MIT Media Laboratory / Personal Infomation Architecture Group

ESP in the Field

 

Mission

In 1999 the Personal Information Architecture Group began a three-year research thrust to develop and field test networked embedded sensor packs (ESP's) for critical applications including human vital sign monitoring, advanced environment sensing, and object tracking. An ESP must be able to be built rapidly, with 'snap together' sensors and software. An ESP may consist of tens of hundreds of componenets on (or in) the body to make a person's vital signs transparently available over a wireless network.

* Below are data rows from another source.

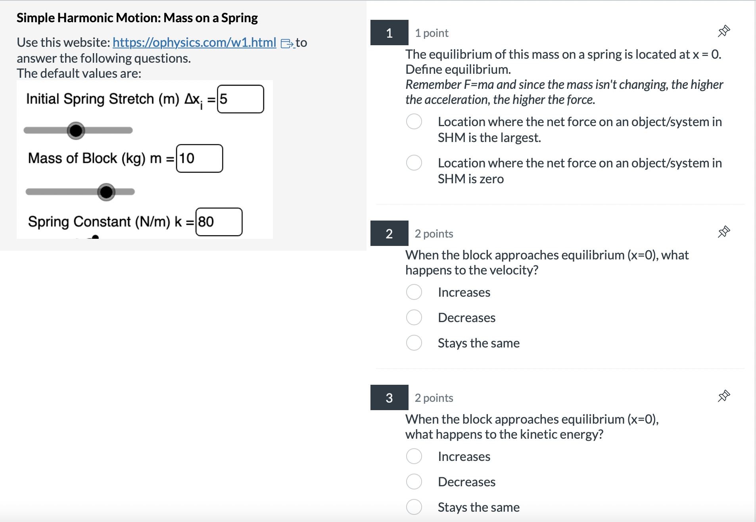Choose 'Decreases' for the velocity question
The width and height of the screenshot is (756, 522).
(x=414, y=317)
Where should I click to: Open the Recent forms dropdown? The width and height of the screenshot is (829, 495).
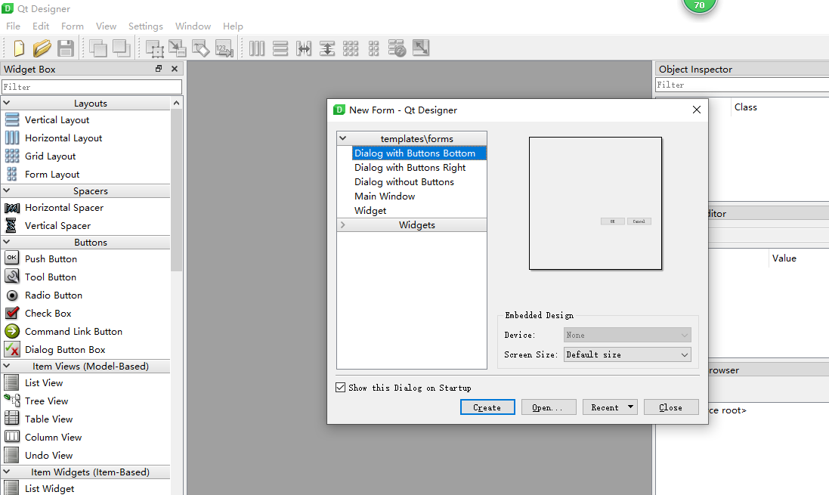click(x=610, y=407)
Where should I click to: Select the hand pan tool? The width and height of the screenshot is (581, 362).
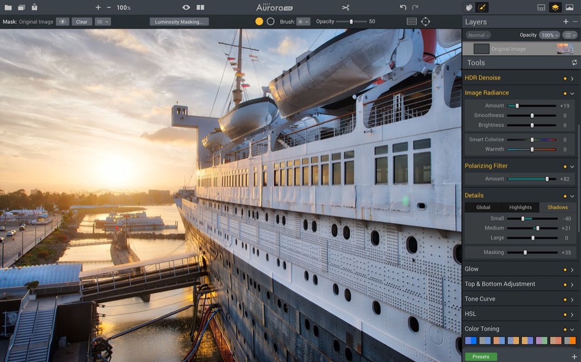[x=469, y=7]
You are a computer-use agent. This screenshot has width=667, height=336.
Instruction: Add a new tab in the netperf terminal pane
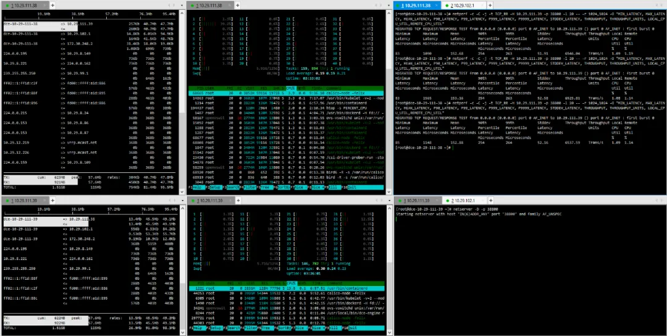tap(490, 6)
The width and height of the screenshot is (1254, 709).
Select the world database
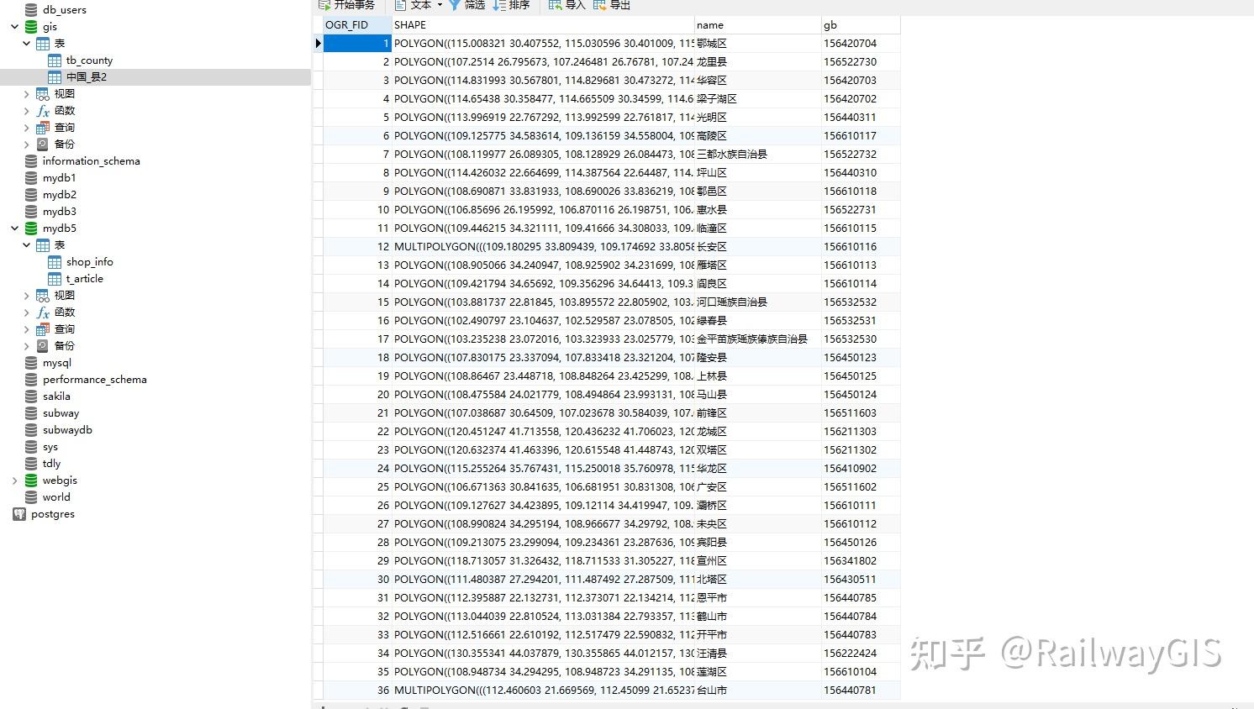(x=55, y=496)
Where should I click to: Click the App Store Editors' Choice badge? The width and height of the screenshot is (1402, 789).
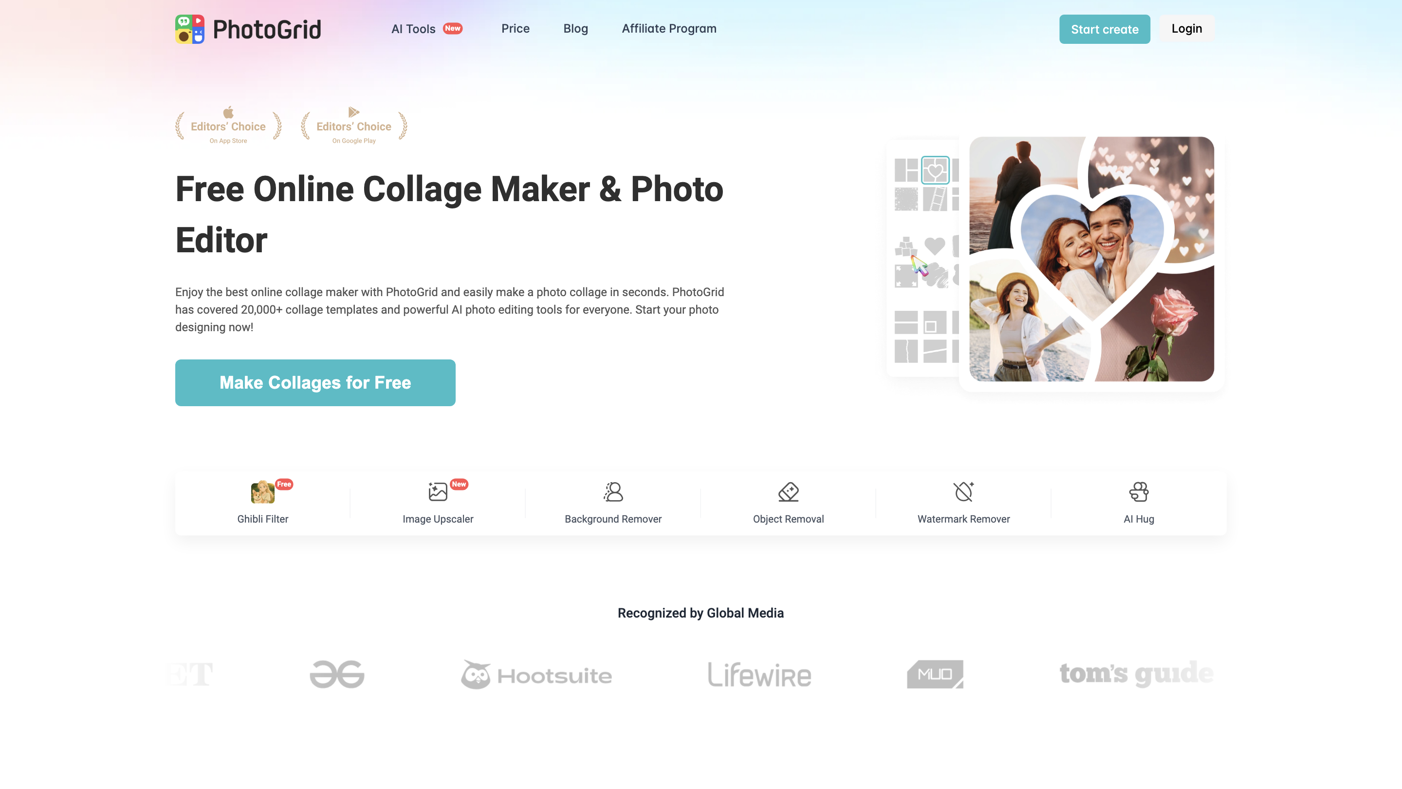228,126
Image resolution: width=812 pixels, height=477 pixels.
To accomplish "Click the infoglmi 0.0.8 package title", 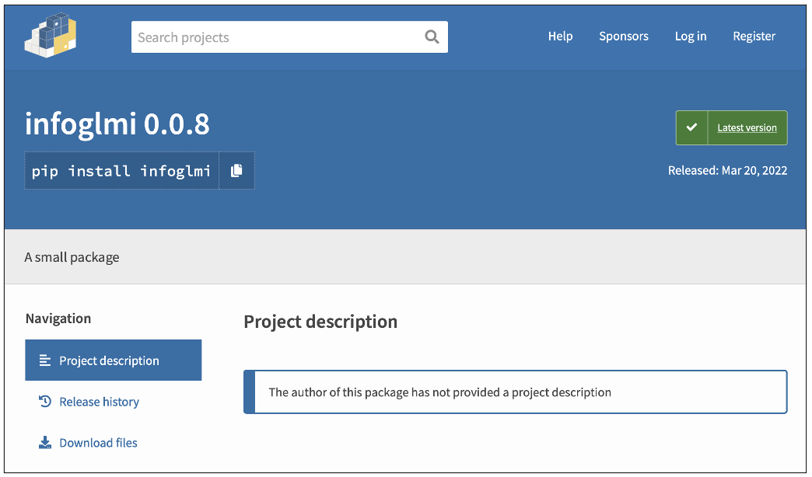I will (x=117, y=124).
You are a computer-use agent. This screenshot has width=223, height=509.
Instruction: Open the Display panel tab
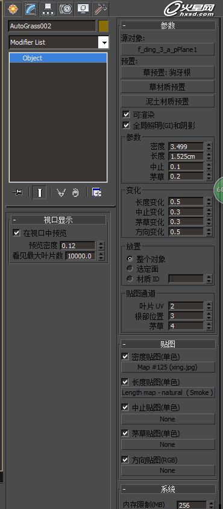tap(83, 9)
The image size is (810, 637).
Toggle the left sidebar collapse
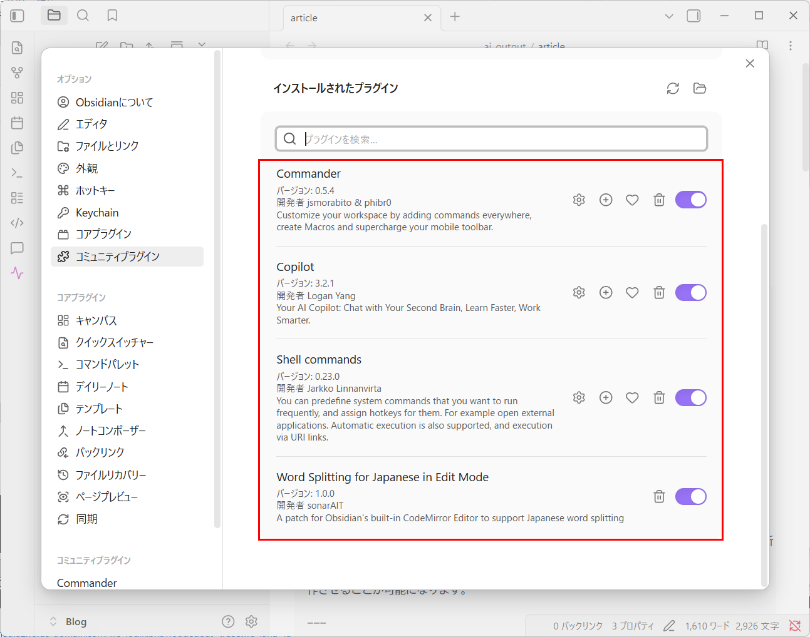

Or, it could be a small 'black box' probe that relays envirnmental information or other intelligence via LEO satellites to a distant receiver.

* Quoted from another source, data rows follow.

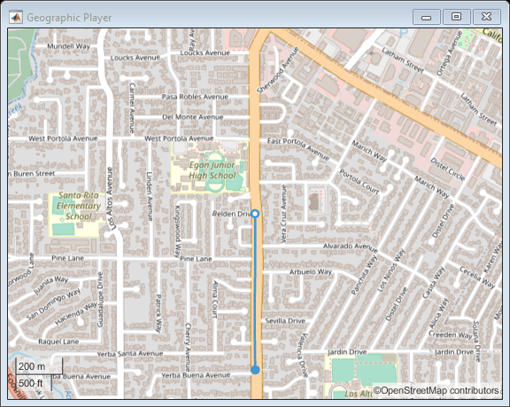Click the Del Monte Avenue label
Image resolution: width=510 pixels, height=407 pixels.
[x=192, y=117]
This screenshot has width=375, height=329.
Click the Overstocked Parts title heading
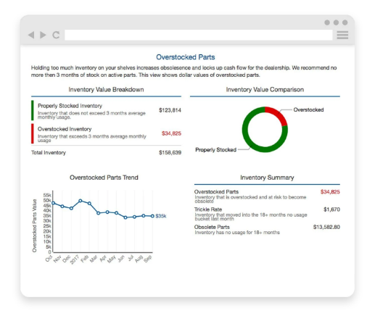186,57
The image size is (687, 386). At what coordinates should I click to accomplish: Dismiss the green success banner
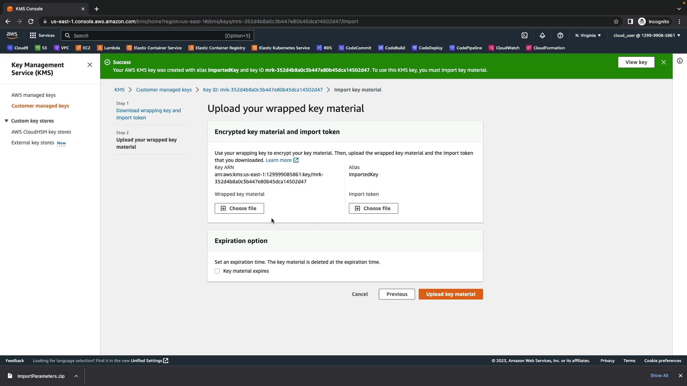(x=664, y=62)
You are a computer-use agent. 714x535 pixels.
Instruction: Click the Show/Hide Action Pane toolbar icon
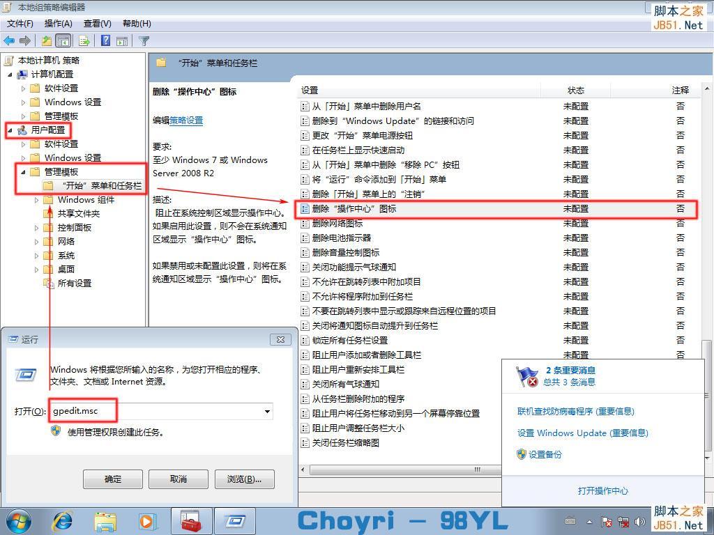121,40
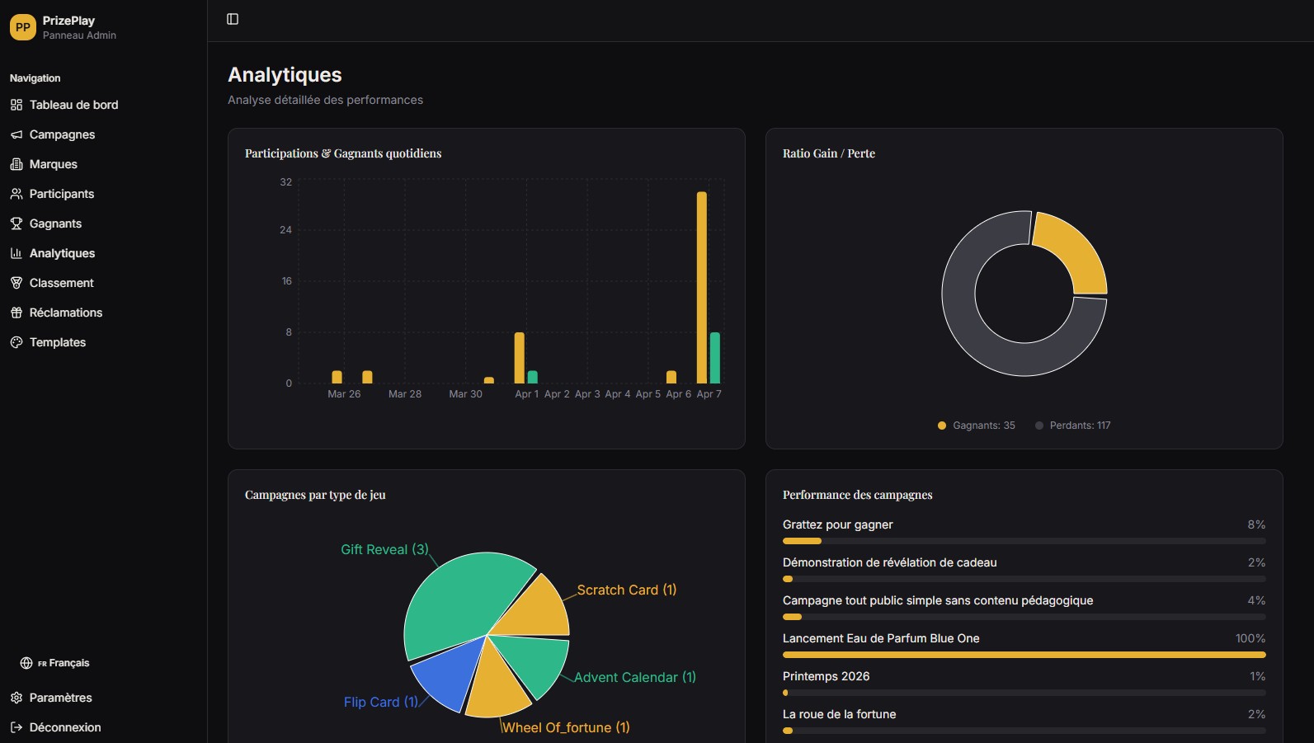1314x743 pixels.
Task: Toggle the Perdants: 117 legend entry
Action: click(1072, 426)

We have four specific goals:

1)
ESP kits: We are developing robust hardware/software kits for rapidly creating and deploying embedded miniature sensor/actuator packages.
2) Sensor Glue: A suite of software technologies including a standardized sensor/actuator protocol, mobile agents for managing distributed networks of sensors , and a set of standard software components for easy (automatic) assimilation of sensors in a network.
3) Internet Capillaries: Development of novel wired and wireless self-organizing networks.
4) Ambitious Field Tests: With an emphasis on vital tracking of people, mobile objects, and continuous environmental sensing, we take our projects into the field under extreme conditions.